Collected data entries:

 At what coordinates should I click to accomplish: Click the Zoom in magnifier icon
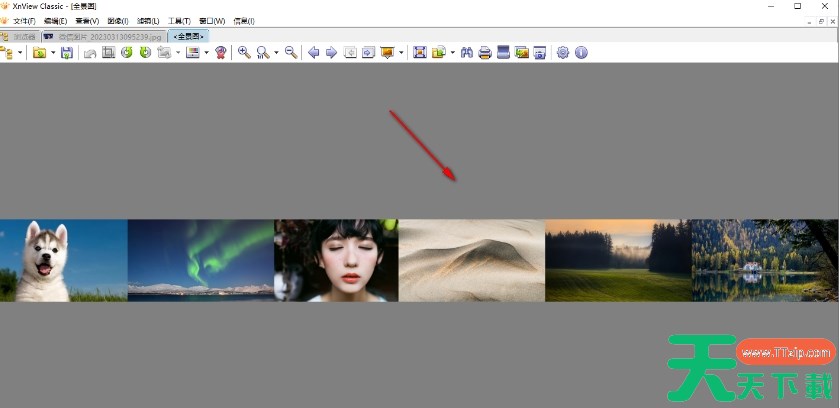tap(244, 52)
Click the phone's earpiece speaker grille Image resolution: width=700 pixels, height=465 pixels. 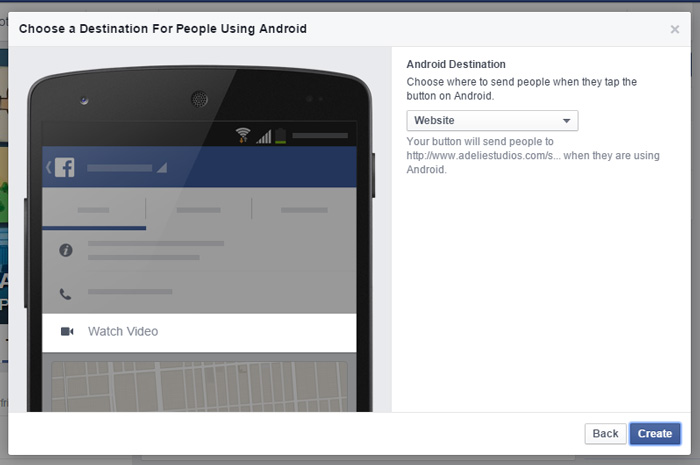click(x=199, y=99)
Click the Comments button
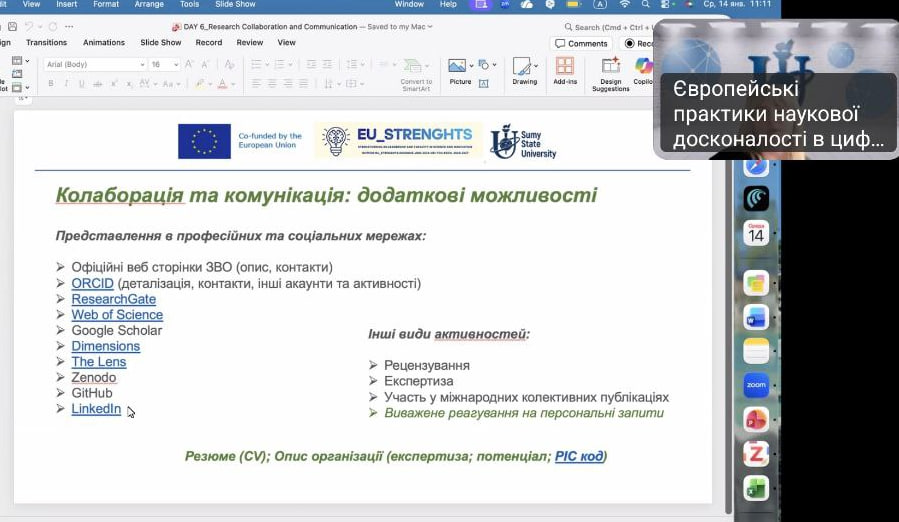Screen dimensions: 899x522 click(581, 43)
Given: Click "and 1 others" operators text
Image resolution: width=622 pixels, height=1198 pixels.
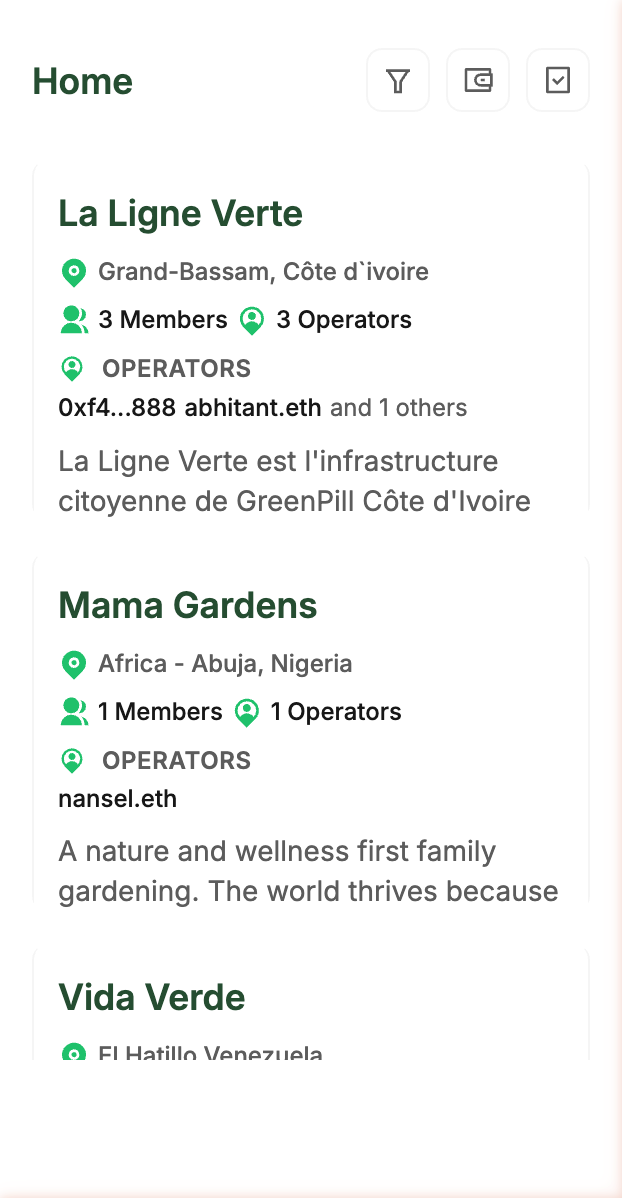Looking at the screenshot, I should tap(398, 408).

**Exercise goal:**
Reproduce exactly, without any picture, the lines from the one bearing "Image resolution: width=622" to the last line of the records above.

**Reply to the exercise:**
Image resolution: width=622 pixels, height=1198 pixels.
Looking at the screenshot, I should tap(398, 408).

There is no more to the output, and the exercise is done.